Open will-moore opened 1 year ago
I have reverted the removal of .pattern
from image names above.
Just looking at how to handle various image names... I previously thought that names containing whitespace were causing errors, but it seems this is not always the case, since this works OK...
omero zarr export Image:5025553 --name_by name
Using session for public@idr.openmicroscopy.org:4064. Idle timeout: 10 min. Current group: Public
Exporting to Tonsil 3.ome.zarr (0.4)
...
But exporting an Image with a more complex name, e.g. JL_120731_S6A [Well A-1; Field #1]
https://idr.openmicroscopy.org/webclient/?show=image-1229801 fails, with an exception that can be reproduced as follows:
from zarr.storage import FSStore
from zarr.hierarchy import open_group
open_group(FSStore("JL_120731_S6A [Well A-1; Field #1]", mode="w"))

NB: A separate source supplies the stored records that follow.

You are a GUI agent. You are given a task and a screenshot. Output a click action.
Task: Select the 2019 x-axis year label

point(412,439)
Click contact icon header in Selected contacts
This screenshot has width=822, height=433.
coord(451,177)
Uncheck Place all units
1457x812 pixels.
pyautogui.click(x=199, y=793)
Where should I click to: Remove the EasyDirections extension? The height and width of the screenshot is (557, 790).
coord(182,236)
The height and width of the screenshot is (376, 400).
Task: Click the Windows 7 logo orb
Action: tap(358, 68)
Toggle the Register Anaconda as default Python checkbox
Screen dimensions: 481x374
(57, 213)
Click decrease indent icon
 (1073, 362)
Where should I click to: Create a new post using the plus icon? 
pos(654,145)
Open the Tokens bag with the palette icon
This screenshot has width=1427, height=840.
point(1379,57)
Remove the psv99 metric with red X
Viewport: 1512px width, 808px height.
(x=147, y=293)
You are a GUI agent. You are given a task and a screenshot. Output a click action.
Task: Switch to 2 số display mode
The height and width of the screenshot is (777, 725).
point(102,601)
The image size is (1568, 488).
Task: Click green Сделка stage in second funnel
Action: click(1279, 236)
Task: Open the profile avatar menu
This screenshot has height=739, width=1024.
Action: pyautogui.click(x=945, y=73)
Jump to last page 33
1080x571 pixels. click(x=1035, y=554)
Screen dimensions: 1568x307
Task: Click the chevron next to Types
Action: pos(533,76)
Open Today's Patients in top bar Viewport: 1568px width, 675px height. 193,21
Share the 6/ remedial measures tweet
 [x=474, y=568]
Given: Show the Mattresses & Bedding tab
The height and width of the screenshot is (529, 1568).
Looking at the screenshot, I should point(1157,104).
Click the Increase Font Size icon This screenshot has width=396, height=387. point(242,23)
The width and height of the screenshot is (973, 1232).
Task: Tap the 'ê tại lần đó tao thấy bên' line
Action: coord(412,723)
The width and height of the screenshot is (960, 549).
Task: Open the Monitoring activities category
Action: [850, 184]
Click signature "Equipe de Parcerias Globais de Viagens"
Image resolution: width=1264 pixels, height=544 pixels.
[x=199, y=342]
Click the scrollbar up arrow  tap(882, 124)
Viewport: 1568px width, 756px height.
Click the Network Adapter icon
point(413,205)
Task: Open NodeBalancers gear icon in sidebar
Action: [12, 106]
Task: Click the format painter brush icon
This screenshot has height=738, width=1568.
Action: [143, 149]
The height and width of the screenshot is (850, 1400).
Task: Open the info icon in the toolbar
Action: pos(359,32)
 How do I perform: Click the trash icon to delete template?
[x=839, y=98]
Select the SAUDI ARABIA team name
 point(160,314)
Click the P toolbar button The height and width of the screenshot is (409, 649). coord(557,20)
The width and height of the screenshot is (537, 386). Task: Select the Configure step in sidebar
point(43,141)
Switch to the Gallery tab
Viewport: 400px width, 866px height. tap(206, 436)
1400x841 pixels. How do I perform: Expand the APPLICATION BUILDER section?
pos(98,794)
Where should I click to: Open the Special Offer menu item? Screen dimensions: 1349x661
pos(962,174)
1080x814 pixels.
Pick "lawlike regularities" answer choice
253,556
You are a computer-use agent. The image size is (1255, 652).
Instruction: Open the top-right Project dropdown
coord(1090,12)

Traceback (most recent call last):
File "<stdin>", line 1, in <module>
File "/Users/wmoore/opt/anaconda3/envs/omeroweb2/lib/python3.9/site-packages/zarr/hierarchy.py", line 1465, in open_group
return Group(store, read_only=read_only, cache_attrs=cache_attrs,
File "/Users/wmoore/opt/anaconda3/envs/omeroweb2/lib/python3.9/site-packages/zarr/hierarchy.py", line 164, in __init__
meta_bytes = store[mkey]
File "/Users/wmoore/opt/anaconda3/envs/omeroweb2/lib/python3.9/site-packages/zarr/storage.py", line 1393, in __getitem__
return self.map[key]
File "/Users/wmoore/opt/anaconda3/envs/omeroweb2/lib/python3.9/site-packages/fsspec/mapping.py", line 143, in __getitem__
result = self.fs.cat(k)
File "/Users/wmoore/opt/anaconda3/envs/omeroweb2/lib/python3.9/site-packages/fsspec/spec.py", line 826, in cat
paths = self.expand_path(path, recursive=recursive)
File "/Users/wmoore/opt/anaconda3/envs/omeroweb2/lib/python3.9/site-packages/fsspec/spec.py", line 1005, in expand_path
out = self.expand_path([path], recursive, maxdepth)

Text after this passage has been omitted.